Misalnya saja saat saya menanyakan syarat hizib Mahabbah pada seorang Kyai di salah sebuah pesantren daerah Sumedang, menurut Sang Kyai yang biasa dipanggi Abah ini, syarat memiliki kekuatan Hizib Mahabbah adalah dengan membayar mahar berupa menyembelih kambing jantan kemudian membagi-bagkan dagingnya pada para santri atau fakir miskin, setelah itu puasa biasa empat puluh hari, dan membaca amalannya setiap ba`da sholat kalau tidak salah 40 kali balikan.Karena merasa syaratnya terlalu berat, akhirnya saya tidak menjalankannya.

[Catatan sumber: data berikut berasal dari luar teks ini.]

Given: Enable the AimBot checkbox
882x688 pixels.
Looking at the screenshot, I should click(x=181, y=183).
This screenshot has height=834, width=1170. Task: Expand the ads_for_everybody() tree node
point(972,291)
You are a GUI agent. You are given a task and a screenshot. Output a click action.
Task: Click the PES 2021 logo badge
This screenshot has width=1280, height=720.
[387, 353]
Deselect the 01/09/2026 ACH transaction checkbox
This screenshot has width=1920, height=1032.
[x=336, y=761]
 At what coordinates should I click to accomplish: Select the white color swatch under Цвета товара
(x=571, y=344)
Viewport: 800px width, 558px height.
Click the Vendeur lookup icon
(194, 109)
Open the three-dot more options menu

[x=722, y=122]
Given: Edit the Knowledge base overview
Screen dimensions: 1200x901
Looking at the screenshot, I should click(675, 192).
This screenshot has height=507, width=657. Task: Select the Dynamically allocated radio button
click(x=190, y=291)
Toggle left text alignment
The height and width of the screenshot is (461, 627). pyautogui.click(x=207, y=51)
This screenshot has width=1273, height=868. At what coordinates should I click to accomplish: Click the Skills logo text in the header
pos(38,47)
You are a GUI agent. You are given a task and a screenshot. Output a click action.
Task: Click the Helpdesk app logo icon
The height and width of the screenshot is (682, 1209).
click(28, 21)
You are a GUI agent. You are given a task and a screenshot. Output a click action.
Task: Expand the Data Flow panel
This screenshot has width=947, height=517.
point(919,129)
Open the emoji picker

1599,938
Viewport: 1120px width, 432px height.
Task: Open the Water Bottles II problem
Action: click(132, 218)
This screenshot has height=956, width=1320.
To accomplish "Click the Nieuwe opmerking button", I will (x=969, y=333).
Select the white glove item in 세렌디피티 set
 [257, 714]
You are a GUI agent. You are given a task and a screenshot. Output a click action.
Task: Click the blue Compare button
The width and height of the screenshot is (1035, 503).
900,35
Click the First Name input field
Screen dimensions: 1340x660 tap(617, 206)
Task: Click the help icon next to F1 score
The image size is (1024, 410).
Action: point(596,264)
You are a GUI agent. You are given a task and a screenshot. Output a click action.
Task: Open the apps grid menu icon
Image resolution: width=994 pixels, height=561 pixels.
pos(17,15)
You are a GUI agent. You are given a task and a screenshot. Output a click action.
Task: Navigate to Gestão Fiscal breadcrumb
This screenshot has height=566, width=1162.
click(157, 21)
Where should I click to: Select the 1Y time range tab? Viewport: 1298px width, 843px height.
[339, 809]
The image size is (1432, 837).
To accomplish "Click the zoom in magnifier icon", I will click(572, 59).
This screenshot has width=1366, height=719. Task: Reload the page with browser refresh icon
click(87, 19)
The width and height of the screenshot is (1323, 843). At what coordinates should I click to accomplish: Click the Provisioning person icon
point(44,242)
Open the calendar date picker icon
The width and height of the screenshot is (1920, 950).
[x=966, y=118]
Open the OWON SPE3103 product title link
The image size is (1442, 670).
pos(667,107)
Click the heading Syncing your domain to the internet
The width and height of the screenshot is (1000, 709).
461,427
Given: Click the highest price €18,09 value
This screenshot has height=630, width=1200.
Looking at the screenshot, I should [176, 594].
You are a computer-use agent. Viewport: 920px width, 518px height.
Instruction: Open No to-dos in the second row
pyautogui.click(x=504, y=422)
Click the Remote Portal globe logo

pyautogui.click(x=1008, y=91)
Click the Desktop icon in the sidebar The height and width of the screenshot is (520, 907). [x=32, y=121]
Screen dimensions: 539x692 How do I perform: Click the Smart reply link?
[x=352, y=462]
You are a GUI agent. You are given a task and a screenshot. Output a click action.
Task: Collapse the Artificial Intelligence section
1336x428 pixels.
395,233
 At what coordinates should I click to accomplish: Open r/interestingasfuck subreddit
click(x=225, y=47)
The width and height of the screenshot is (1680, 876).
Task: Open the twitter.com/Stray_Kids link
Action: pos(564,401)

Beberapa bulan kemudian saya menemukan lagi versi hizib Mahabbah lainnya, dari seorang Kyai di sebuah pesantren kecil daerah Kopo Bandung. Kali ini lain, maharnya cukup memberi uang sebanyak Naptu hari pada sang Kyai , kemudian puasanya juga cukup tiga hari dengan mutih, membacanya tengah malam sebanyak hitungan naptu hari .
Tidak lama setelah itu, saya berkesempatan mengikuti Ijazah Kubro yang diberikan seorang Kyai di sebuah pesantren daerah Cicalengka Bandung.dari Kyai yang akrab disapa Buya ini, saya mendapatkan beberapa amalan, beberapa hizib dan ijazah masal beberapa kitab ilmu hikmah.Dari salah satu hizib yang diijazahkan terdapat juga hizib mahabbah dengan syarat yang berbeda, cukup puasa biasa selama tujuh hari berturut-turut, dan membacanya ba`da Isya sebanyak 70x.
Mendengar cerita tersebut salah serang teman saya tersenyum sambil mengatakan peribahasa lain koki lain masakan.”tapi ini kan bukan masakan.’ Jawab saya sambil tersenyum.